A lot of these patients in my experience are medicaid/medicare/private insurance. You are assuming that we don't want to see them because they don't reimburse us. We don't want to see them because they are dirt-bags.

Do you really think that medicare/medicaid won't find some way to decrease these visits? I suspect that the future of medicine will be a fixed level of annual reimbursement for any given patient that will attempt to dissincentivize these addicts from gracing the ER with their presence.

We've instituted a no narcotic prescription policy for about 10 patients. Even with this known attempt at deterrence, their ER visits only decrease by 25%. You can't forcibly cure an addict, and you can't cure stupid. Most of these people are both.
 
I rarely give Dilaudid to the Migraine patients. My usual cocktail:

1 Liter of Normal Saline
Toradol 30 mg
Compazine 10 mg (or inapsine)
Benadryl 50 mg

I may add IV Solu-medrol if their headache is particularly severe.

80-90% of the "migraines" get better with this non-narcotic cocktail.

I think Dilaudid for migraine is just poor medicine, as you're giving a heavy narcotic to something that will likely respond to other modalities.

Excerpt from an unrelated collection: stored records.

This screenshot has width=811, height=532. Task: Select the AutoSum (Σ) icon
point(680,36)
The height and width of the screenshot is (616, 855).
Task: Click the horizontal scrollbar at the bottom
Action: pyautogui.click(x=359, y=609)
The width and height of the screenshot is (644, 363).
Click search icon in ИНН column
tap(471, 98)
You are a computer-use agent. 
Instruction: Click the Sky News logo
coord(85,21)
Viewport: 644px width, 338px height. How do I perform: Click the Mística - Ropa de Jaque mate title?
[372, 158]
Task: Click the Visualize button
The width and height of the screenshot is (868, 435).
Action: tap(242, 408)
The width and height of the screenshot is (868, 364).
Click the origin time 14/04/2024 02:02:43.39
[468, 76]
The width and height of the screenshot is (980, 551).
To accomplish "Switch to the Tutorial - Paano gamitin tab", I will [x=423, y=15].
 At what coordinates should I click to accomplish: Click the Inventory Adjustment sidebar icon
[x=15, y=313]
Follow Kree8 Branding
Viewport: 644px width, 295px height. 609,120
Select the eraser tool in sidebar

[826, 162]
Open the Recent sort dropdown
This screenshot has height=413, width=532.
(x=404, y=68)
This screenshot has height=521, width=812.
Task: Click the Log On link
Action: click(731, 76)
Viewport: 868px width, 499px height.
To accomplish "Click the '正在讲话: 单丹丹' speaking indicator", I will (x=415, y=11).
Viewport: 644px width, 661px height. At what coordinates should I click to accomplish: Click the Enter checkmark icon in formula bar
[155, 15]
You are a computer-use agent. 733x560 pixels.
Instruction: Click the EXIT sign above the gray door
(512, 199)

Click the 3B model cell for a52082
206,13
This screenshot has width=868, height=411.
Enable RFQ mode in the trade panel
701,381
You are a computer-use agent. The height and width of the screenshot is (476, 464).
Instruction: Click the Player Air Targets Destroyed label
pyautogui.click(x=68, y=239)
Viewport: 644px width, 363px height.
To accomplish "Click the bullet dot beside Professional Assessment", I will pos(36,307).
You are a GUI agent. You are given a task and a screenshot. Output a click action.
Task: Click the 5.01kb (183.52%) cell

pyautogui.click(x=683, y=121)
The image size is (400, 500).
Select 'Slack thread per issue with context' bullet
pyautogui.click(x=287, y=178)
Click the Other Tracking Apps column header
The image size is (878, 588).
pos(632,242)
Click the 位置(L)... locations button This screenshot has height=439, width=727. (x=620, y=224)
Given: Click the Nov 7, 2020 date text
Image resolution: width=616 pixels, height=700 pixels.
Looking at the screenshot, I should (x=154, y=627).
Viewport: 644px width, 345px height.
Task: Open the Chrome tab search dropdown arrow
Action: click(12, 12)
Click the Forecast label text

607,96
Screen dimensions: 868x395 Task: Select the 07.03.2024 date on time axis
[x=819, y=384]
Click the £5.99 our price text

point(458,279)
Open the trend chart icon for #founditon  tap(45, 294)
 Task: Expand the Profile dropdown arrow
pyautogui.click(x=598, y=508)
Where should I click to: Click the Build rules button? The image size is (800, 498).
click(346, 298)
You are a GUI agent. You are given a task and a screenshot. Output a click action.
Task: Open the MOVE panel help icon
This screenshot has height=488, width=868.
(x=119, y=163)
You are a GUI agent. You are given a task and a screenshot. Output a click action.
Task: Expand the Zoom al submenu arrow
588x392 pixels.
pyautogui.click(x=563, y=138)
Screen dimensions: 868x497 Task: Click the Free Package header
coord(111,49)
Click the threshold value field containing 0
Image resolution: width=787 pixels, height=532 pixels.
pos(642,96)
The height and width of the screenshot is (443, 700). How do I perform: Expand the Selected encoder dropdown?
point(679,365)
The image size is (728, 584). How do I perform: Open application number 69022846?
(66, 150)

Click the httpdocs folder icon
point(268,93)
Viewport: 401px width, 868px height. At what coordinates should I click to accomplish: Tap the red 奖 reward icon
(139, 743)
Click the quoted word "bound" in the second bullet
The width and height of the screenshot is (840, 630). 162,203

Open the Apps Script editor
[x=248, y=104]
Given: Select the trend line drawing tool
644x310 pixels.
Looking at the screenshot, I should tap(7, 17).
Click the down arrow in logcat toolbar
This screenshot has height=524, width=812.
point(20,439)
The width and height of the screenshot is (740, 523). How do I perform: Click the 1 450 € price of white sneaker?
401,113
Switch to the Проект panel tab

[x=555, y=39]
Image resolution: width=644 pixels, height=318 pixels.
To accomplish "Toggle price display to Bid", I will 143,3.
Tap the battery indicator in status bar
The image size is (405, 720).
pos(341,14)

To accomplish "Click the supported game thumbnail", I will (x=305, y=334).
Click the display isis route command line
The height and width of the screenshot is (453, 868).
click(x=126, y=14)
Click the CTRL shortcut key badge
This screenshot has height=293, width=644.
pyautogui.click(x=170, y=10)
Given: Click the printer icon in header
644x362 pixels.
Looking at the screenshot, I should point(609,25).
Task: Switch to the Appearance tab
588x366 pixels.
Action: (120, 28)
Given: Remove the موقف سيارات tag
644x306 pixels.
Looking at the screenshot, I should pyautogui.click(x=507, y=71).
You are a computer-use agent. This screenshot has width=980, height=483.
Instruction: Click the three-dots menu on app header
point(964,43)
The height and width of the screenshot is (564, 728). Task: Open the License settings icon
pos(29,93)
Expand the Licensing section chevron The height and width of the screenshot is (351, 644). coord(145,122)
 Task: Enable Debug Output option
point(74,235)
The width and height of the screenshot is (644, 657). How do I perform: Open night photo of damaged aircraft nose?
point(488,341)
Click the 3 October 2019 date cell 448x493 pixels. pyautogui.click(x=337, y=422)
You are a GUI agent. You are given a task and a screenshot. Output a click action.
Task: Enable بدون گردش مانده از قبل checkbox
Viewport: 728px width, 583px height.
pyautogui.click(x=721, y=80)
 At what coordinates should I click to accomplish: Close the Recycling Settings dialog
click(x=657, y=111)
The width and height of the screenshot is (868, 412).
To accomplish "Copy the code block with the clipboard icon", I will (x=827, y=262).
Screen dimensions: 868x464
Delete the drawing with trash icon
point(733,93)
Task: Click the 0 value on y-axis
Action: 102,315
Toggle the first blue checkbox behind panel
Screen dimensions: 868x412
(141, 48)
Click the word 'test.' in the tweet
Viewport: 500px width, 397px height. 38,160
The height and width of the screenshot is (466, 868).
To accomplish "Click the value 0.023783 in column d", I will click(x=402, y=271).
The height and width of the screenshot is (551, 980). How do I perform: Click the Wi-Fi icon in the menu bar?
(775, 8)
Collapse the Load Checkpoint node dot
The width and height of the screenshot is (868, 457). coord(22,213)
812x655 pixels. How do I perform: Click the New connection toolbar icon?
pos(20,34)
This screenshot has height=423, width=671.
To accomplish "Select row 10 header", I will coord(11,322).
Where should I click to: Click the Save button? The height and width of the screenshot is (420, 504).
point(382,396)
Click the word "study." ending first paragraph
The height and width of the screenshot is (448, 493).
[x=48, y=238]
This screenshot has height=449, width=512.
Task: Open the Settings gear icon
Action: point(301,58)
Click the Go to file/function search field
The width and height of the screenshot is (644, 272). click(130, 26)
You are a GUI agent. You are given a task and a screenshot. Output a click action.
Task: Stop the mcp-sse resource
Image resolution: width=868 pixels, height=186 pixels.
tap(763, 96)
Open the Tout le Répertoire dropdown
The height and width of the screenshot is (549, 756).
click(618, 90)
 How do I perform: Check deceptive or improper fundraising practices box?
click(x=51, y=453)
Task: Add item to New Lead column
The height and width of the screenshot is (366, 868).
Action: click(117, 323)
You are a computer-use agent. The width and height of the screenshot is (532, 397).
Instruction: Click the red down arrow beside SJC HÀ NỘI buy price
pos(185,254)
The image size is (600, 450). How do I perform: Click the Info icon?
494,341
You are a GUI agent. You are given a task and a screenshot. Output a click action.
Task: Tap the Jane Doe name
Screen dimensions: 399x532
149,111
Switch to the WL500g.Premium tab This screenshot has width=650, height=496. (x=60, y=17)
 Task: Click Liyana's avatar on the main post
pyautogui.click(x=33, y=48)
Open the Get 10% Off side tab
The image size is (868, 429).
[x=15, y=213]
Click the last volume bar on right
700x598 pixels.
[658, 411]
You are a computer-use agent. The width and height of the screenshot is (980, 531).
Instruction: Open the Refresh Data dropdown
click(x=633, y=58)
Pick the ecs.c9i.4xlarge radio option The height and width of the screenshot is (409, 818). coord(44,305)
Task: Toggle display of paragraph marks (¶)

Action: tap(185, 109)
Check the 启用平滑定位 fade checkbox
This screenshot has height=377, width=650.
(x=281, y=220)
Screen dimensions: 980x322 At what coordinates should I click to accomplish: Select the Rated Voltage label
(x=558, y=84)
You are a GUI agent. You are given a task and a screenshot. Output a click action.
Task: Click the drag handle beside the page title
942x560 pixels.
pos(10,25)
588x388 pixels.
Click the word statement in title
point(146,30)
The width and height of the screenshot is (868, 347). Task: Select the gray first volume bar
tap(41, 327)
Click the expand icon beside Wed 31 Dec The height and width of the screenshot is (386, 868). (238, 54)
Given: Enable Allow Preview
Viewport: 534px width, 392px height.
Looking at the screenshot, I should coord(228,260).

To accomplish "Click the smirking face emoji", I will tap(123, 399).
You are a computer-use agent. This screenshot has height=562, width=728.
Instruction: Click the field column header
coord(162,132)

If they have an "allergy" to everything except Dilaudid I look at their visit history. If they have a suspicious history, they may not get anything, or I may just give them an IM shot if they seem legit.
 
You guys are obviously missing my tongue-in-cheek humor. Most drug seekers won't be returning much if they keep getting LP'd (no, I'm not advocating it... was only making a joke).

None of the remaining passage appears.